When I was twelve years old, the Eurovision Song Contest changed the rules so that anyone could audition for inclusion in the national contests. Before that, they had to be invited by the judges. Well, this changed everything, of course, and applications streamed in American Idol-style competing for the 1983 Danish slot. Among these entries was a ridiculously peppy little song by two girls from a high-school chorus in Aalborg, an unpolished and enthusiastic duet calling themselves Snapshot. Their song was called Gi'r du et knus.

I was twelve. I was in a chorus, too, so I identified with them. The song burrowed into my brain. I danced around the living room singing it. I loved this thing! Well, most of Denmark did, really. It was all over the radio. When the time came, it didn't even win the Danish contest: some tone-deaf hottie did. But everyone was still singing Gi'r du et knus long after the hottie was forgotten.

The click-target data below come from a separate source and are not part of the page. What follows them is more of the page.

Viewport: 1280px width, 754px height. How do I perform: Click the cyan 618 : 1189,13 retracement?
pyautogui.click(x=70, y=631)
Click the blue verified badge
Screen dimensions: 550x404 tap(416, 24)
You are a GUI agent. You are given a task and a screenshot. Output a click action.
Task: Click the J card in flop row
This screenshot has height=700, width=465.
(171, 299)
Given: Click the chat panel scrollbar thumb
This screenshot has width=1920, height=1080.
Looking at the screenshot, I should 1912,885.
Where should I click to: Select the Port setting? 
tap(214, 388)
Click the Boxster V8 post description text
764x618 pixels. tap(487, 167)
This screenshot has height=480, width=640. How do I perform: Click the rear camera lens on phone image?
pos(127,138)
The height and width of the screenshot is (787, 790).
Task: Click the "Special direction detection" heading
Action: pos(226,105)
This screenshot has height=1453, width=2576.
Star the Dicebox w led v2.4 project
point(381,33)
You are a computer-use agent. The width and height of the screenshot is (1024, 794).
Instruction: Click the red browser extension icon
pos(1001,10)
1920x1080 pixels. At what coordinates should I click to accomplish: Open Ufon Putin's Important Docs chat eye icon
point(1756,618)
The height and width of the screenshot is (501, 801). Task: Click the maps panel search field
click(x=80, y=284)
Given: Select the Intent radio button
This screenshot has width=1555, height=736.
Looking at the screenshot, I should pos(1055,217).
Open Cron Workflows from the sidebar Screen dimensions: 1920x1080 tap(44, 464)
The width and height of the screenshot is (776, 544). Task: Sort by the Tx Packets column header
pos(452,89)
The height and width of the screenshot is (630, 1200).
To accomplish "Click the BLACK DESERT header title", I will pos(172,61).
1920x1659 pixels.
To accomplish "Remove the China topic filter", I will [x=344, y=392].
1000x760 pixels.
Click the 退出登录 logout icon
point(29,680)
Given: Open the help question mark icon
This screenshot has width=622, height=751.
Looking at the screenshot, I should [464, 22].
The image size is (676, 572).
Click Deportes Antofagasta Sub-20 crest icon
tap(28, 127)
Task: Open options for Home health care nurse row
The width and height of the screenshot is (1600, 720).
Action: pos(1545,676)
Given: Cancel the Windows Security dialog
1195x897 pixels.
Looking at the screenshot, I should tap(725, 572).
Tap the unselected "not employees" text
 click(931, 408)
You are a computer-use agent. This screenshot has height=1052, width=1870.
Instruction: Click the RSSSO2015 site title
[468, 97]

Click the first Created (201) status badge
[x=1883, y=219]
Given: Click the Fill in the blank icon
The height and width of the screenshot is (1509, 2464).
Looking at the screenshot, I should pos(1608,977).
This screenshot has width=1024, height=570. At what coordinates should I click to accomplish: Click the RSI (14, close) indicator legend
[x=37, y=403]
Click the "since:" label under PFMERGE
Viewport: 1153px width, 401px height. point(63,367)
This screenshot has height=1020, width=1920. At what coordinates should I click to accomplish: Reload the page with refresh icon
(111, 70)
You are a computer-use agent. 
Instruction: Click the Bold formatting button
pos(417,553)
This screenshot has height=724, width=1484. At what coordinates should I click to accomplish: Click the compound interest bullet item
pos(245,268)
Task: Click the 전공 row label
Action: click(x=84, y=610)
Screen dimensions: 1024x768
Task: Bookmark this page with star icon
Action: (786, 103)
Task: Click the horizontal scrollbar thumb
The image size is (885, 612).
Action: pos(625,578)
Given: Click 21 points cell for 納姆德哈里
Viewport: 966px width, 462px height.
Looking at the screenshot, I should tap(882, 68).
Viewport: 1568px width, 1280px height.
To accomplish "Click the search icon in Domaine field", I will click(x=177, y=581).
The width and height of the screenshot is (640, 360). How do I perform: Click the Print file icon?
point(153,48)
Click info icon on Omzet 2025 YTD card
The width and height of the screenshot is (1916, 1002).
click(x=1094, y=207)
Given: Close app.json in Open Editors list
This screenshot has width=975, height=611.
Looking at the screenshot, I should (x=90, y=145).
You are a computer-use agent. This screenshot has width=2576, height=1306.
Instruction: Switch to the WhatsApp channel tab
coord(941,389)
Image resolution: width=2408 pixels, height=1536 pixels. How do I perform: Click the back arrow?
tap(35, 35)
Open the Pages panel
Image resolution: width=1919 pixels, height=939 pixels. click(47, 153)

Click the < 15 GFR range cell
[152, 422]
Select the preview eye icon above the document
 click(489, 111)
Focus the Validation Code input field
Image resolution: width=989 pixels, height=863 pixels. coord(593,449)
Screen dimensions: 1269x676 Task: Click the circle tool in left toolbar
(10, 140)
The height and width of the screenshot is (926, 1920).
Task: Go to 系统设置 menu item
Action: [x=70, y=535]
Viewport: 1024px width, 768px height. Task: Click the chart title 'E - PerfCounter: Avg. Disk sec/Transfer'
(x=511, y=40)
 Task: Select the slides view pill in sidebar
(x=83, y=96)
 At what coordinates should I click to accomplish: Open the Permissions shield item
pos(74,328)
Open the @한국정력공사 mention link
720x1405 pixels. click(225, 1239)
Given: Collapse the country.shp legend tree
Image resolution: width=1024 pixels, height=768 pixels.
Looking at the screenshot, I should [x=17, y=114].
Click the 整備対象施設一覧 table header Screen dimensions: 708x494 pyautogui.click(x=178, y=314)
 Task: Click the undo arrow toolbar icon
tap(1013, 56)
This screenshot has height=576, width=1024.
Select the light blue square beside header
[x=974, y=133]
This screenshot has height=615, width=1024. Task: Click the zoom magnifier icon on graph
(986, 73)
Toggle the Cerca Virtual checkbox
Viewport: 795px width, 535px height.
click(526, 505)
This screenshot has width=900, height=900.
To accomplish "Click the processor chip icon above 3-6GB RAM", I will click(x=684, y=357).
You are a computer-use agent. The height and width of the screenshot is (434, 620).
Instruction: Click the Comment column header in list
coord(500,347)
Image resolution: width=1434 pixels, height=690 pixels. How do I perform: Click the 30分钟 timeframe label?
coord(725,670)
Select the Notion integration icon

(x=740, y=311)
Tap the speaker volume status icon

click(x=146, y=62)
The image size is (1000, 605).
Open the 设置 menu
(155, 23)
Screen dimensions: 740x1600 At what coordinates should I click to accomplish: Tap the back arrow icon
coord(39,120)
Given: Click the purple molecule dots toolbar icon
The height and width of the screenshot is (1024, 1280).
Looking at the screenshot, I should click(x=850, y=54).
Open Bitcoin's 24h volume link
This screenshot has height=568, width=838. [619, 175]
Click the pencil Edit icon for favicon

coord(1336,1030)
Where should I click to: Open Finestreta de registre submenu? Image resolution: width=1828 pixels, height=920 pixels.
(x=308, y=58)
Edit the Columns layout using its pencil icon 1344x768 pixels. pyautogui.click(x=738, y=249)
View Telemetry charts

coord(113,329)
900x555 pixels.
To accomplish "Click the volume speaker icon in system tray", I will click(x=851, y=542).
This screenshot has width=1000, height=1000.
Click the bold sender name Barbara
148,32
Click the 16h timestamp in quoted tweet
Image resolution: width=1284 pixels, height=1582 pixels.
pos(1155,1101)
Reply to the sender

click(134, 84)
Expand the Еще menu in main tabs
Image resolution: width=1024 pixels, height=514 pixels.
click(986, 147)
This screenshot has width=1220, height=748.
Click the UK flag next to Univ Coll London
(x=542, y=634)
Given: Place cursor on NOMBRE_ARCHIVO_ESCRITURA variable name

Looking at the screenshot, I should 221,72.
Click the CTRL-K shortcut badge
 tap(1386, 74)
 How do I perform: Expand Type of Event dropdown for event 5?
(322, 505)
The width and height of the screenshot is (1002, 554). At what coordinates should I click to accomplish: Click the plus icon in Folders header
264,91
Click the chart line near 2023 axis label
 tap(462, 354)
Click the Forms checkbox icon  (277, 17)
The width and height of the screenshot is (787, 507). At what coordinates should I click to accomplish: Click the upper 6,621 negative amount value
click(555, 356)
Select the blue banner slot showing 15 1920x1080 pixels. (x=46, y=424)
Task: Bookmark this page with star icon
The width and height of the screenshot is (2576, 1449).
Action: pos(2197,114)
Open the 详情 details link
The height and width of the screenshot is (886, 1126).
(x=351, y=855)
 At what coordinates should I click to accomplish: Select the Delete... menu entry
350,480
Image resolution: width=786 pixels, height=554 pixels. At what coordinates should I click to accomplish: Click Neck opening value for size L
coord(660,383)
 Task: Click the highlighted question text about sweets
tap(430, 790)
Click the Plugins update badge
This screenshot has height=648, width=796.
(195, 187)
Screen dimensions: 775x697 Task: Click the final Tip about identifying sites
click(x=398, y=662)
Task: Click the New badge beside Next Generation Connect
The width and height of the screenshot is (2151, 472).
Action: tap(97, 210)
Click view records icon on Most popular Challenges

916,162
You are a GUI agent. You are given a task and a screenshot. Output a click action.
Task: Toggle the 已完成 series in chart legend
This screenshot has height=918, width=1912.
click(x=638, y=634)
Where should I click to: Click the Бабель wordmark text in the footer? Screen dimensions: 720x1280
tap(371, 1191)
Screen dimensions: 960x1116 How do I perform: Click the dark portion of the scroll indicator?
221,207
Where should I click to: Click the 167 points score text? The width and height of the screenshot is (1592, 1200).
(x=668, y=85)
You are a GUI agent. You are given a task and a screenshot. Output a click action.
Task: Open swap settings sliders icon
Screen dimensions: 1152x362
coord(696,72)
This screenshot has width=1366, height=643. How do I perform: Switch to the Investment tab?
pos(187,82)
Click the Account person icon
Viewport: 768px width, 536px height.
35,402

I haven't thought about any of this in thirty years. But two nights ago, coming off a hospital stay for pneumonia (I'll get into that story someday soon), I was lying awake, tortured by insomnia. And out of the swirling mists of time came a melody. Then a hook. Then the whole peppy, happy, hoppy, poppy song. And it ran around my brain for the rest of the night, which became a special kind of torture. After being suppressed for thirty years, this song was damned if it was going to back off now! It stayed front and center all night.

Well, I've recovered from that, and now I just want to share it with you. It's still adorable, and it brings me right back to my home at Ved Volden 13 in Copenhagen during the spring of 1982. Click and behold!


And it seems fitting that my first blog post from my extended absence is called "Gi'r du et knus," because it means, "Would you give me a hug?" To all of you who have spoken to me over the past 15 months or so, lamenting about the fact that this blog was on hiatus, thanks for the hug! It's fun to be back.